- Exercise instructions -
Copy out the lines of these records word for word, covering every one of them.

- Records shown -
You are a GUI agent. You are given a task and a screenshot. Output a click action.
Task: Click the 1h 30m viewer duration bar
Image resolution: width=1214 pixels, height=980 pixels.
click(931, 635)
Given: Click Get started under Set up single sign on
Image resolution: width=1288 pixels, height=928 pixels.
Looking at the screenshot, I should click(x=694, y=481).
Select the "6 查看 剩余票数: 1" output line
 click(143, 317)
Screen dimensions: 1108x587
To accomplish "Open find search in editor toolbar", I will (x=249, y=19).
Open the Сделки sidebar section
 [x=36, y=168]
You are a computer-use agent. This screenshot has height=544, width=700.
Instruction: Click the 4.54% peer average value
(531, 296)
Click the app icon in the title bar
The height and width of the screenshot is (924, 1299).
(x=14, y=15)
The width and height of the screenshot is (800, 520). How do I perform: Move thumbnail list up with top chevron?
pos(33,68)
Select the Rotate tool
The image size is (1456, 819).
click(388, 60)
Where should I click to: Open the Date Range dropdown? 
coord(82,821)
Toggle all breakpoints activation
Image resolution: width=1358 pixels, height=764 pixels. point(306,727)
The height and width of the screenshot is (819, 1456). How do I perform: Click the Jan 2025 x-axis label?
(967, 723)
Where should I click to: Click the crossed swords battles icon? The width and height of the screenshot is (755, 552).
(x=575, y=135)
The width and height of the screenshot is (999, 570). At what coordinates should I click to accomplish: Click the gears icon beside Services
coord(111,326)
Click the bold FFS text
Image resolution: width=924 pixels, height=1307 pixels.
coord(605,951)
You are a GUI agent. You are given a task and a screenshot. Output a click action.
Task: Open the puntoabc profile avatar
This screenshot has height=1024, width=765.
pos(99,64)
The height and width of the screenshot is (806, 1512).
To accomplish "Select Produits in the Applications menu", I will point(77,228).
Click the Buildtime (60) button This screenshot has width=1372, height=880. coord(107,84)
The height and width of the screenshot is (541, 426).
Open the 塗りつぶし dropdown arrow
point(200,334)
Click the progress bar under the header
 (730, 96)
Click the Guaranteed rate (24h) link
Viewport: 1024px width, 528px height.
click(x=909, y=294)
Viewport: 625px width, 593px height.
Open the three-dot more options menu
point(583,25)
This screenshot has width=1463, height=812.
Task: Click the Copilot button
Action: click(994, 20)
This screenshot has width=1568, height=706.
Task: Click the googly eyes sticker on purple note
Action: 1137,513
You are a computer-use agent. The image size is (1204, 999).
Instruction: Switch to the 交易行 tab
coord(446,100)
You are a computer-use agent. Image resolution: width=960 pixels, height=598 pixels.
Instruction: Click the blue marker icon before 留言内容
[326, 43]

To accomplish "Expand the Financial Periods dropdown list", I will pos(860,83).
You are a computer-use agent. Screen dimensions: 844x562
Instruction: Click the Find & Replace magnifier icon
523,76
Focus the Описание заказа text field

- Output for this task -
You are a GUI agent. You are given a task and a screenshot. Output a click action.
Task: Click the 1h 30m viewer duration bar
Image resolution: width=1214 pixels, height=980 pixels.
click(931, 635)
Given: Click Get started under Set up single sign on
Image resolution: width=1288 pixels, height=928 pixels.
Looking at the screenshot, I should click(x=694, y=481).
Select the "6 查看 剩余票数: 1" output line
 click(143, 317)
Screen dimensions: 1108x587
To accomplish "Open find search in editor toolbar", I will (x=249, y=19).
Open the Сделки sidebar section
 [x=36, y=168]
You are a computer-use agent. This screenshot has height=544, width=700.
Instruction: Click the 4.54% peer average value
(531, 296)
Click the app icon in the title bar
The height and width of the screenshot is (924, 1299).
(x=14, y=15)
The width and height of the screenshot is (800, 520). How do I perform: Move thumbnail list up with top chevron?
pos(33,68)
Select the Rotate tool
The image size is (1456, 819).
click(388, 60)
Where should I click to: Open the Date Range dropdown? 
coord(82,821)
Toggle all breakpoints activation
Image resolution: width=1358 pixels, height=764 pixels. point(306,727)
The height and width of the screenshot is (819, 1456). How do I perform: Click the Jan 2025 x-axis label?
(967, 723)
Where should I click to: Click the crossed swords battles icon? The width and height of the screenshot is (755, 552).
(x=575, y=135)
The width and height of the screenshot is (999, 570). At what coordinates should I click to accomplish: Click the gears icon beside Services
coord(111,326)
Click the bold FFS text
Image resolution: width=924 pixels, height=1307 pixels.
coord(605,951)
You are a GUI agent. You are given a task and a screenshot. Output a click action.
Task: Open the puntoabc profile avatar
This screenshot has height=1024, width=765.
pos(99,64)
The height and width of the screenshot is (806, 1512).
To accomplish "Select Produits in the Applications menu", I will point(77,228).
Click the Buildtime (60) button This screenshot has width=1372, height=880. coord(107,84)
The height and width of the screenshot is (541, 426).
Open the 塗りつぶし dropdown arrow
point(200,334)
Click the progress bar under the header
 (730, 96)
Click the Guaranteed rate (24h) link
Viewport: 1024px width, 528px height.
click(x=909, y=294)
Viewport: 625px width, 593px height.
Open the three-dot more options menu
point(583,25)
This screenshot has width=1463, height=812.
Task: Click the Copilot button
Action: click(994, 20)
This screenshot has width=1568, height=706.
Task: Click the googly eyes sticker on purple note
Action: 1137,513
You are a computer-use agent. The image size is (1204, 999).
Instruction: Switch to the 交易行 tab
coord(446,100)
You are a computer-use agent. Image resolution: width=960 pixels, height=598 pixels.
Instruction: Click the blue marker icon before 留言内容
[326, 43]

To accomplish "Expand the Financial Periods dropdown list", I will pos(860,83).
You are a computer-use agent. Screen dimensions: 844x562
Instruction: Click the Find & Replace magnifier icon
523,76
Focus the Описание заказа text field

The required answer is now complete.